New page tech check

Runs a new page through the full technical checklist: meta and content, indexability, speed — one request instead of three.

Launching a new page usually means checking several independent things at once: are the meta tags and headings right, is the page accidentally blocked from indexing, does it load fast enough. Each check is simple alone, but together they turn into a routine that's easy to rush right before a release — exactly when critical details get missed.

What it does

Given a page URL, the skill checks three blocks at once: content (title, description, H1, heading structure, text quality, internal links, key image alt text), indexability (robots.txt and noindex rules, canonical target, sitemap inclusion), and speed (whether the page clears Core Web Vitals thresholds).

What you get

A structured checklist across all three blocks, split into two priority lists: "fix before launch" for real blockers, and "improve later" for non-critical findings that don't need to hold up the release.
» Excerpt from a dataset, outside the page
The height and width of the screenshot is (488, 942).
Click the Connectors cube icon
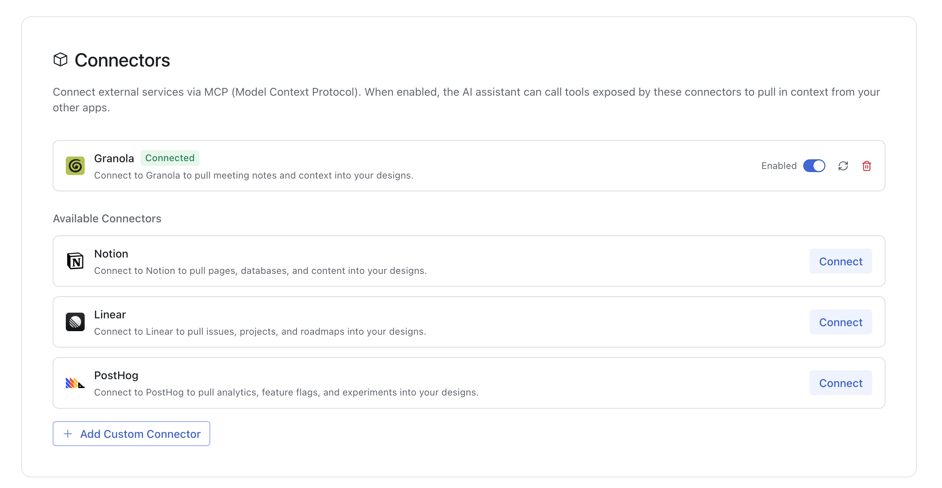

It closes with a single verdict — ready to publish or not. Use it as the last step before launching any new page, especially in a pipeline of similar pages where one shared template bug could otherwise repeat across dozens of future pages.

FAQ

How is this different from the meta tag check?
The meta tag check only looks at title, description and H1. This one is broader — content, indexability and speed together, in a single request.
What counts as a launch blocker?
Things like a page accidentally blocked from indexing, missing from the sitemap, or failing speed thresholds — those land in the "fix before launch" list.
What can wait until after publishing?
Minor findings, like a non-optimal alt text on a secondary image, go into a separate "improve later" list instead of blocking the launch.